## What is expected
Report each line of the data that contains the string "object".

- - -

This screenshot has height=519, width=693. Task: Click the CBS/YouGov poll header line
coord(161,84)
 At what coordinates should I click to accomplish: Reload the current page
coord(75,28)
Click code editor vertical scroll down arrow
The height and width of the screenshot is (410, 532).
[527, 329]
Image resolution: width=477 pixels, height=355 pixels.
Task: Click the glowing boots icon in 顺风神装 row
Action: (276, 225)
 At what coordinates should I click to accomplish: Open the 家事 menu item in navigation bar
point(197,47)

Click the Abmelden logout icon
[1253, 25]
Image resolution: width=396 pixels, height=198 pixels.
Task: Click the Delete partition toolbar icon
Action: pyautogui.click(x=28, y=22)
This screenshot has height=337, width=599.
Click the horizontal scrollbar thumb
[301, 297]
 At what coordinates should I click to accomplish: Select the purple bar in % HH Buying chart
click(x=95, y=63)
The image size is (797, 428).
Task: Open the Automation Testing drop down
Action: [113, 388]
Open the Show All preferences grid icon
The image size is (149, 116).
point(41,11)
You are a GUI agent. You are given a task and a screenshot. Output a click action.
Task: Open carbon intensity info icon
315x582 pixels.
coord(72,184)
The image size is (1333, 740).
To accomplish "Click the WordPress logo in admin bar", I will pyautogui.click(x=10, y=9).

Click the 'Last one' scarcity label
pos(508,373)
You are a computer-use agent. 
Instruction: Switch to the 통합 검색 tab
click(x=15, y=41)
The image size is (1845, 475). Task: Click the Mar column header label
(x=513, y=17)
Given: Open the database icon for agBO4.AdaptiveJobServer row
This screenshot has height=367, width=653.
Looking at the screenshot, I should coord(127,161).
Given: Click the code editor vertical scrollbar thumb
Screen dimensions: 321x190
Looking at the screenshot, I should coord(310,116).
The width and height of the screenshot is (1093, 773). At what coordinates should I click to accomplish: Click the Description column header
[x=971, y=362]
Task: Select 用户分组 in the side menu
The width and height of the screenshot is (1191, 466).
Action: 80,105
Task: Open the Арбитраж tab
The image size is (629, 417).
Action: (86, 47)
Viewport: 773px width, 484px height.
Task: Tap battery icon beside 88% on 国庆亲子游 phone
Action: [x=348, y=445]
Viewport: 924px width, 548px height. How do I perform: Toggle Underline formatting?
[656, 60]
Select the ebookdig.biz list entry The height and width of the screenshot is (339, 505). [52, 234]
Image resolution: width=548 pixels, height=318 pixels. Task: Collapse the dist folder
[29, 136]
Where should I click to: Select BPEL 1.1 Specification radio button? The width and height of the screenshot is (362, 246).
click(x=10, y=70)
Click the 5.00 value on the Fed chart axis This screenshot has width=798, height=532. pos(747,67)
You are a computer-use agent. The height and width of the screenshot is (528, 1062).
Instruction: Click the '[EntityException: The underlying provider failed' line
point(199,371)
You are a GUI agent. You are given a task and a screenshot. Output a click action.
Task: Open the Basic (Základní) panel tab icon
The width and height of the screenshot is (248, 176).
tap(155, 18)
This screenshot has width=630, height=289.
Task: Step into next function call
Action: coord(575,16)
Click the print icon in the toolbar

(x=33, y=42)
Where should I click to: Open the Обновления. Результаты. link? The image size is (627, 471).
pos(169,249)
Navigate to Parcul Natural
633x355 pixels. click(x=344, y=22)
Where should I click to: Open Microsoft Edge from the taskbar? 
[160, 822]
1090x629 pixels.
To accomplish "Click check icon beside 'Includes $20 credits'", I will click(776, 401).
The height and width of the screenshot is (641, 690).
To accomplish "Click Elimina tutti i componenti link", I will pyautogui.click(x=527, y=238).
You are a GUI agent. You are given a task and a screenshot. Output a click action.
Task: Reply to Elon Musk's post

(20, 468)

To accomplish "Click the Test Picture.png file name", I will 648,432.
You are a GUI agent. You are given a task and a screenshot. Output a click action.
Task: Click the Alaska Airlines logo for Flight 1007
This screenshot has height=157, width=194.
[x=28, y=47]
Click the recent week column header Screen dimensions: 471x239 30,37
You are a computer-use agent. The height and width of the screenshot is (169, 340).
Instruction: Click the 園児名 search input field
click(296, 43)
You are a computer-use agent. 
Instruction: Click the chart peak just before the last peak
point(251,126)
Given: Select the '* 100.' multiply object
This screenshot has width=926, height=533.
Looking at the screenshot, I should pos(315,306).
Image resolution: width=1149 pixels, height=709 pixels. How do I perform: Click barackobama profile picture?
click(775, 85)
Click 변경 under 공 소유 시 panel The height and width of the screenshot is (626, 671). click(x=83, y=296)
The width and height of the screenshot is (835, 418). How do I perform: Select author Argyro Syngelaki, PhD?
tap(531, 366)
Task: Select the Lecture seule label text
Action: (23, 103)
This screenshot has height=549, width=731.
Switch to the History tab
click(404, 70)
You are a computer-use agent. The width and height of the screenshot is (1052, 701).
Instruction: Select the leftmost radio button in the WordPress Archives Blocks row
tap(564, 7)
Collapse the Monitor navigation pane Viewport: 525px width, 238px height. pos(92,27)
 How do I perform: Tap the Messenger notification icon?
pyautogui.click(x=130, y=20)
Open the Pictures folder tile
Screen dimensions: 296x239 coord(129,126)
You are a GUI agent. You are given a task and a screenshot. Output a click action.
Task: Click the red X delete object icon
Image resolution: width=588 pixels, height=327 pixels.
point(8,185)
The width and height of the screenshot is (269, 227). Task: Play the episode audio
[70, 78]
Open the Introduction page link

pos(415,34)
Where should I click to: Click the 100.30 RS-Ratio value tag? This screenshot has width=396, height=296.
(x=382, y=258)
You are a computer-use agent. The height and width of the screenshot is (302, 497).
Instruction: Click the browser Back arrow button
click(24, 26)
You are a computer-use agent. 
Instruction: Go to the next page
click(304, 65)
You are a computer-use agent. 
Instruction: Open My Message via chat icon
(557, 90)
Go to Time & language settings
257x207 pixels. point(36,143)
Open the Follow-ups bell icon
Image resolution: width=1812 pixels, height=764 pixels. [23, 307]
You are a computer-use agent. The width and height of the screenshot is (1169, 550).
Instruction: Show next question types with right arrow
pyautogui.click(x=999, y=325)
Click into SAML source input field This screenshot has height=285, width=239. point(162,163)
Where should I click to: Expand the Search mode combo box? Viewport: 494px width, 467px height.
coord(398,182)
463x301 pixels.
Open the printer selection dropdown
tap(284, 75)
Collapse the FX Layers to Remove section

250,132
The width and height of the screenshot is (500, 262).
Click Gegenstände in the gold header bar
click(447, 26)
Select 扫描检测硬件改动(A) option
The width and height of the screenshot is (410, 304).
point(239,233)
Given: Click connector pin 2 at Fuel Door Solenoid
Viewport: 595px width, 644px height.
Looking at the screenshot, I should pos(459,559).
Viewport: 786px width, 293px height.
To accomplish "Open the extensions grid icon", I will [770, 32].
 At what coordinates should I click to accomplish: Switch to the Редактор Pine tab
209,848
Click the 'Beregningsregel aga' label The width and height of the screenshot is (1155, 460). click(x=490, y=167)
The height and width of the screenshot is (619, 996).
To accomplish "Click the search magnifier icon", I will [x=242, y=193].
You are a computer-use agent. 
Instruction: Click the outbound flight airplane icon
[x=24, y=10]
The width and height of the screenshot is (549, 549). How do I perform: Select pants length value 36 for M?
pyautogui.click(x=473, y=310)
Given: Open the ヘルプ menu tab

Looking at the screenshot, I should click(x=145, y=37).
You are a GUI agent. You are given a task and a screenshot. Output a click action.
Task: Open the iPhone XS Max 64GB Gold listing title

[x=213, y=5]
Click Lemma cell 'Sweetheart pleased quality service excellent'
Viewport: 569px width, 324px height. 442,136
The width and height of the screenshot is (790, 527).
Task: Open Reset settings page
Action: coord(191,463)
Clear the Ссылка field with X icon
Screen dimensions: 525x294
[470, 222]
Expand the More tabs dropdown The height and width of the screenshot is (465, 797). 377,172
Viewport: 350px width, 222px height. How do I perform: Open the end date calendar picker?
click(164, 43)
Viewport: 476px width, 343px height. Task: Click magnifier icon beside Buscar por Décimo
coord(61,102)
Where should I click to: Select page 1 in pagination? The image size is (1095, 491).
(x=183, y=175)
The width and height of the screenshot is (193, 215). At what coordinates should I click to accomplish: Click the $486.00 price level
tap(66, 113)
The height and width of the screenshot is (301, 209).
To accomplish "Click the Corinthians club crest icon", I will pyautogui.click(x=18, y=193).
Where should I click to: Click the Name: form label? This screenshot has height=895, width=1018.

- - -

## Answer to this exercise
Given: Select the '* 100.' multiply object
Task: Click the red X delete object icon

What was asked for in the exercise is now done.